Password managers are a vital line of defense in terms of internet security. These programs generate passwords that users may use in their accounts in case they do not want to make one by themselves. However, at some cases, these machine-generated passwords can be cracked easily by online attackers.
One of these such cases is Kaspersky's own password manager, which is subjected to scrutiny after a report revealed that the password generating tool has been generating passwords that was not random and subjected to "brute forcing" by hackers.
Passwords not "Randomly" Generated
In an analysis report made by Ledger Donjon, it was revealed that Kaspersky Password Manager used a very complex method of programming in generating the passwords, making them "hard to break" for standard password crackers.
Kaspersky Password Manager had a disconcerting security problem https://t.co/tLOAWxFZ2S
— Mashable (@mashable) July 7, 2021
However, according to the report, the method itself lowers the strength of the generated password against other online attacks such as the aforementioned brute forcing, or a technique where hackers try to crack a pass by attempting hundreds of thousands of password combinations through specialized tools.
Mashable said that when the said tool is generating a random password, it uses the current time as its "single source of entropy." This means that the Kaspersky Password Manager uses time as a basis for its pseudo random number generator.
Once they know when the password was approximately generated, the hackers will timely attempt to crack it until it infiltrated the account that the password is used for.
However, the Kaspersky Password Manager had one technique that might trick several cracking tools. According to Ledger Donjon, the tool uses letters that are not often used and will make them appear more frequently.
The flip side of this however, according to ZDNet, is that if an attacker could deduce that the said tool was used for a user's password, then the bias in it will start to work against it, saying that it will be able to crack it more easily.
Another mistake that Kaspersky made for their password manager is that they are using the current system time in seconds as the seed into a pseudorandom number generator.

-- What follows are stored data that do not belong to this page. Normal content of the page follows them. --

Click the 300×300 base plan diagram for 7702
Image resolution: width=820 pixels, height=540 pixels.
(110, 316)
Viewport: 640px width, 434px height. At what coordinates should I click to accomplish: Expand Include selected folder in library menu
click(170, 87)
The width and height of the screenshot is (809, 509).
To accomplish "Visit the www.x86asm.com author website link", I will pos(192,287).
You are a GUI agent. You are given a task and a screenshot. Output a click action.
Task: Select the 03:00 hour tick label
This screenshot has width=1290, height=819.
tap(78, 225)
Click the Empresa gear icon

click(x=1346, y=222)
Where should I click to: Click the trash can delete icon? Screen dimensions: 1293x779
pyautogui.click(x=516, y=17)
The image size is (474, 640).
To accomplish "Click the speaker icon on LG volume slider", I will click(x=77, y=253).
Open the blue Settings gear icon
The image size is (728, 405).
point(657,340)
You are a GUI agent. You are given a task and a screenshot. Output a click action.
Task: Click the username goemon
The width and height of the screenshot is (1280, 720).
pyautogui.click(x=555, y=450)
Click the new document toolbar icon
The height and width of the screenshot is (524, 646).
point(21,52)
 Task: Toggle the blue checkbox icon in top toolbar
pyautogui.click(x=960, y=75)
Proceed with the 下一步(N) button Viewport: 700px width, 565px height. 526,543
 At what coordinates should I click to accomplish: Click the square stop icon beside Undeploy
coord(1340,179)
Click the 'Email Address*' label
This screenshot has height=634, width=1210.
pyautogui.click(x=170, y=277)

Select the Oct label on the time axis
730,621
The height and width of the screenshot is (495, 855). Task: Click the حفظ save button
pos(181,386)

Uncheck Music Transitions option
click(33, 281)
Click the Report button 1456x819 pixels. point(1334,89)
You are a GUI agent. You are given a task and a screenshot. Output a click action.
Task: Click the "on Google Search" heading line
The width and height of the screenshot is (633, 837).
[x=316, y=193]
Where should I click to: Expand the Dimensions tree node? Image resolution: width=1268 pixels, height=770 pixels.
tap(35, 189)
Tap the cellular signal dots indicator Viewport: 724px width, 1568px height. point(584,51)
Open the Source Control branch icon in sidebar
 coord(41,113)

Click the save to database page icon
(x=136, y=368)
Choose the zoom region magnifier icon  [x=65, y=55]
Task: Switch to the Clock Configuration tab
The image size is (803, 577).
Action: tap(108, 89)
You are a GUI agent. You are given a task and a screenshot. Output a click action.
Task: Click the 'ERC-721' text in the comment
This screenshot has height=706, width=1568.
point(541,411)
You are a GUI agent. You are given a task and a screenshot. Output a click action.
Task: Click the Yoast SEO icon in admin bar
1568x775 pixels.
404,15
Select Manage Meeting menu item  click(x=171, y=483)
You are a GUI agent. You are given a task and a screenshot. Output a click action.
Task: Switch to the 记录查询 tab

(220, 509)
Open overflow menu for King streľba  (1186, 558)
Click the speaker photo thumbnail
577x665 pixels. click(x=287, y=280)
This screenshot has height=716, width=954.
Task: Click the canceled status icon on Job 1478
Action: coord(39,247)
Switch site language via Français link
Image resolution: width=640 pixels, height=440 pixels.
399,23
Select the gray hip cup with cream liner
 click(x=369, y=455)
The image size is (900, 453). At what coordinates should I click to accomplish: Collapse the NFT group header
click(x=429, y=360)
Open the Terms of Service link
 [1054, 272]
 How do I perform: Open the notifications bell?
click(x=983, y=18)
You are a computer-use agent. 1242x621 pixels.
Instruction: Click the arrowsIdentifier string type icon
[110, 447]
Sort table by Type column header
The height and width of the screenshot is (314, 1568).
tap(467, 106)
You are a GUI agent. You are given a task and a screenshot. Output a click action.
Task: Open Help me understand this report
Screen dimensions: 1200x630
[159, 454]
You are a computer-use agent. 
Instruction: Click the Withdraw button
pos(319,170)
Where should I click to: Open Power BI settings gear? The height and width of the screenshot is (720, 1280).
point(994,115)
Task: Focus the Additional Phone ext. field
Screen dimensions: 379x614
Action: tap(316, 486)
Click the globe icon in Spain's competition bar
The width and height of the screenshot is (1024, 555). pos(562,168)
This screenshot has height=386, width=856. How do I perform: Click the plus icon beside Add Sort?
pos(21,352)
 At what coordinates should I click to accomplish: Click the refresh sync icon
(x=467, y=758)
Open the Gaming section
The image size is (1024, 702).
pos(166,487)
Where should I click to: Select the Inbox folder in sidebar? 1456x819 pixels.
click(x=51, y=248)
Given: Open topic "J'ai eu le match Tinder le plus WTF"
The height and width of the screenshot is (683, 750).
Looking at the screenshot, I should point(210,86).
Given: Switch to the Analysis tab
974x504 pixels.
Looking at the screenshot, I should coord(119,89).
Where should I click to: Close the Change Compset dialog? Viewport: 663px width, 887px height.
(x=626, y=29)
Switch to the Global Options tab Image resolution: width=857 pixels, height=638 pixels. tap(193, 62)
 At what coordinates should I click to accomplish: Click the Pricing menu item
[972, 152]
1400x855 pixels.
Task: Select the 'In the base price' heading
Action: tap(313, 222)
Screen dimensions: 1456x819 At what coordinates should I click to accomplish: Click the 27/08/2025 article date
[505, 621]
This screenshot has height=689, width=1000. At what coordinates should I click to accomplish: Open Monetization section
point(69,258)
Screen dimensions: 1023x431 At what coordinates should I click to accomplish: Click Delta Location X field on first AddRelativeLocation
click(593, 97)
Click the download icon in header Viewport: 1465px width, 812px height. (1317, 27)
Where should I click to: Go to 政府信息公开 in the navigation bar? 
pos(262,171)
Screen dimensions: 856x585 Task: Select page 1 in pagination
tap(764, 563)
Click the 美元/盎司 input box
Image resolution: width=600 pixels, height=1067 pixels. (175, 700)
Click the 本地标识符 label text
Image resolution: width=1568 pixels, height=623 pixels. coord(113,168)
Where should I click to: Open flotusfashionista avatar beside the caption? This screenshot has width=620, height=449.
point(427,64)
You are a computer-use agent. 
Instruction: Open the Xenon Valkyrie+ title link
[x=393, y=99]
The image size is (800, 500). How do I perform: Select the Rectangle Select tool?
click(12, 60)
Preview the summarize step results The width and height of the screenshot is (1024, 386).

This means that the tool would generate the exact same password at a given second.
What is worst is that the program itself has an animation that would take longer than a second while the password is created, hence the reason why the issue was not discovered.
According to TechCentral.ie, Kaspersky fixed the security issue within its password manager, saying that it has incorporated a mechanism that notifies any users of the tool if a specific password generated by it could be vulnerable and needs replacing.
How to Make your Password Stronger
Password managers are one of the options to generate passwords for the safety of your private information online. However, several people are sticking to the traditional self-generated password generation.
Avast has tips on making your password stronger if you do not want to rely on password managers. One of which is never use passwords that are plain obvious, like using the word password as the password or using the consecutive keys in the keyboard like 123456 or qwerty.
Also, consider having a longer yet unique password with a mix of numbers, symbols, and lower-case and upper-case numbers. Also, never use leetspeak in your passwords and avoid common substitutions, like replacing the letter L with the number 7 or the letter O with the number 0.
You can also use the method where you can insert bizarre and uncommon words in your password or "making a sentence" for password, but take the two first letters of every word in the sentence and putting them in a single password.